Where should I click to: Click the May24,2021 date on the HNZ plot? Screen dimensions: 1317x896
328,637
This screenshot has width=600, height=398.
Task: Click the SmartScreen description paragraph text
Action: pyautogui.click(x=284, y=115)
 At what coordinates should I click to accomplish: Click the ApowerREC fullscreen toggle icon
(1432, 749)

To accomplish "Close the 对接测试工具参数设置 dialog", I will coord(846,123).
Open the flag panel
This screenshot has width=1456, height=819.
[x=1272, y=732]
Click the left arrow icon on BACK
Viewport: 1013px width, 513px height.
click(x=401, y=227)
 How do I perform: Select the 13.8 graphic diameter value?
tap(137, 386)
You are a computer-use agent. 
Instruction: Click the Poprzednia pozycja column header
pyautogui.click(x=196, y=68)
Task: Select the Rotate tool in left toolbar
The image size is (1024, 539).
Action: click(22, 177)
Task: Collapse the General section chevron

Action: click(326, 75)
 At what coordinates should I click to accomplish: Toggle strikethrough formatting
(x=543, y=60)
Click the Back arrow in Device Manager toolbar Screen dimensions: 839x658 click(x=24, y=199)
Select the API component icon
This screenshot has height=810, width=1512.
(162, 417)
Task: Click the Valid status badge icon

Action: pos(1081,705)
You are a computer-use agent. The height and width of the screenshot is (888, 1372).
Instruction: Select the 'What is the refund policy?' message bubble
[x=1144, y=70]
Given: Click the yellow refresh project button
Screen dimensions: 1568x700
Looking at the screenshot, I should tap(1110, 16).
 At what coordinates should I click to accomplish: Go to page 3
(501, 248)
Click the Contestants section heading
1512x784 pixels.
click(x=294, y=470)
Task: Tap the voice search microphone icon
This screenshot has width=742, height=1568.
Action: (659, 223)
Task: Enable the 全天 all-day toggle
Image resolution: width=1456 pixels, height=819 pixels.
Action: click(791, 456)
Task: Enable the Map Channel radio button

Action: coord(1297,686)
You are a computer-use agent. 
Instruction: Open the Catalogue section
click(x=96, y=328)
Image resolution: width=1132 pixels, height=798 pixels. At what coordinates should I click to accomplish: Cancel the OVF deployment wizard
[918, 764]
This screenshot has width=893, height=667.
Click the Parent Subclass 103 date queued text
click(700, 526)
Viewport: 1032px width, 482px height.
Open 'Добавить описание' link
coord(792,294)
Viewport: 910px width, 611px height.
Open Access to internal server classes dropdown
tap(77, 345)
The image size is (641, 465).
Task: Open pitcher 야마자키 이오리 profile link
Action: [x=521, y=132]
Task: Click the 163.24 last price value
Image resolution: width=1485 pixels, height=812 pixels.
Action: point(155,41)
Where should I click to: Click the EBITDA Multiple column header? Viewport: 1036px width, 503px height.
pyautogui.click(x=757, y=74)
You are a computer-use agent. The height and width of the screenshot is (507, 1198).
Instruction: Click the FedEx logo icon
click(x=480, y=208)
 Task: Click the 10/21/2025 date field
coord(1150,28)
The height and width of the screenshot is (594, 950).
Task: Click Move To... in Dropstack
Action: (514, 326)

Directions for this task -> Please render every line of the items above as a JSON list of strings, one string per line, with blank lines left out.

Answer to the exercise ->
[
  "Where should I click to: Click the May24,2021 date on the HNZ plot? Screen dimensions: 1317x896",
  "328,637",
  "This screenshot has width=600, height=398.",
  "Task: Click the SmartScreen description paragraph text",
  "Action: pyautogui.click(x=284, y=115)",
  " At what coordinates should I click to accomplish: Click the ApowerREC fullscreen toggle icon",
  "(1432, 749)",
  "To accomplish \"Close the 对接测试工具参数设置 dialog\", I will coord(846,123).",
  "Open the flag panel",
  "This screenshot has width=1456, height=819.",
  "[x=1272, y=732]",
  "Click the left arrow icon on BACK",
  "Viewport: 1013px width, 513px height.",
  "click(x=401, y=227)",
  " How do I perform: Select the 13.8 graphic diameter value?",
  "tap(137, 386)",
  "You are a computer-use agent. ",
  "Instruction: Click the Poprzednia pozycja column header",
  "pyautogui.click(x=196, y=68)",
  "Task: Select the Rotate tool in left toolbar",
  "The image size is (1024, 539).",
  "Action: click(22, 177)",
  "Task: Collapse the General section chevron",
  "Action: click(326, 75)",
  " At what coordinates should I click to accomplish: Toggle strikethrough formatting",
  "(x=543, y=60)",
  "Click the Back arrow in Device Manager toolbar Screen dimensions: 839x658 click(x=24, y=199)",
  "Select the API component icon",
  "This screenshot has height=810, width=1512.",
  "(162, 417)",
  "Task: Click the Valid status badge icon",
  "Action: pos(1081,705)",
  "You are a computer-use agent. The height and width of the screenshot is (888, 1372).",
  "Instruction: Select the 'What is the refund policy?' message bubble",
  "[x=1144, y=70]",
  "Given: Click the yellow refresh project button",
  "Screen dimensions: 1568x700",
  "Looking at the screenshot, I should tap(1110, 16).",
  " At what coordinates should I click to accomplish: Go to page 3",
  "(501, 248)",
  "Click the Contestants section heading",
  "1512x784 pixels.",
  "click(x=294, y=470)",
  "Task: Tap the voice search microphone icon",
  "This screenshot has width=742, height=1568.",
  "Action: (659, 223)",
  "Task: Enable the 全天 all-day toggle",
  "Image resolution: width=1456 pixels, height=819 pixels.",
  "Action: click(791, 456)",
  "Task: Enable the Map Channel radio button",
  "Action: coord(1297,686)",
  "You are a computer-use agent. ",
  "Instruction: Open the Catalogue section",
  "click(x=96, y=328)",
  "Image resolution: width=1132 pixels, height=798 pixels. At what coordinates should I click to accomplish: Cancel the OVF deployment wizard",
  "[918, 764]",
  "This screenshot has width=893, height=667.",
  "Click the Parent Subclass 103 date queued text",
  "click(700, 526)",
  "Viewport: 1032px width, 482px height.",
  "Open 'Добавить описание' link",
  "coord(792,294)",
  "Viewport: 910px width, 611px height.",
  "Open Access to internal server classes dropdown",
  "tap(77, 345)",
  "The image size is (641, 465).",
  "Task: Open pitcher 야마자키 이오리 profile link",
  "Action: [x=521, y=132]",
  "Task: Click the 163.24 last price value",
  "Image resolution: width=1485 pixels, height=812 pixels.",
  "Action: point(155,41)",
  "Where should I click to: Click the EBITDA Multiple column header? Viewport: 1036px width, 503px height.",
  "pyautogui.click(x=757, y=74)",
  "You are a computer-use agent. The height and width of the screenshot is (507, 1198).",
  "Instruction: Click the FedEx logo icon",
  "click(x=480, y=208)",
  " Task: Click the 10/21/2025 date field",
  "coord(1150,28)",
  "The height and width of the screenshot is (594, 950).",
  "Task: Click Move To... in Dropstack",
  "Action: (514, 326)"
]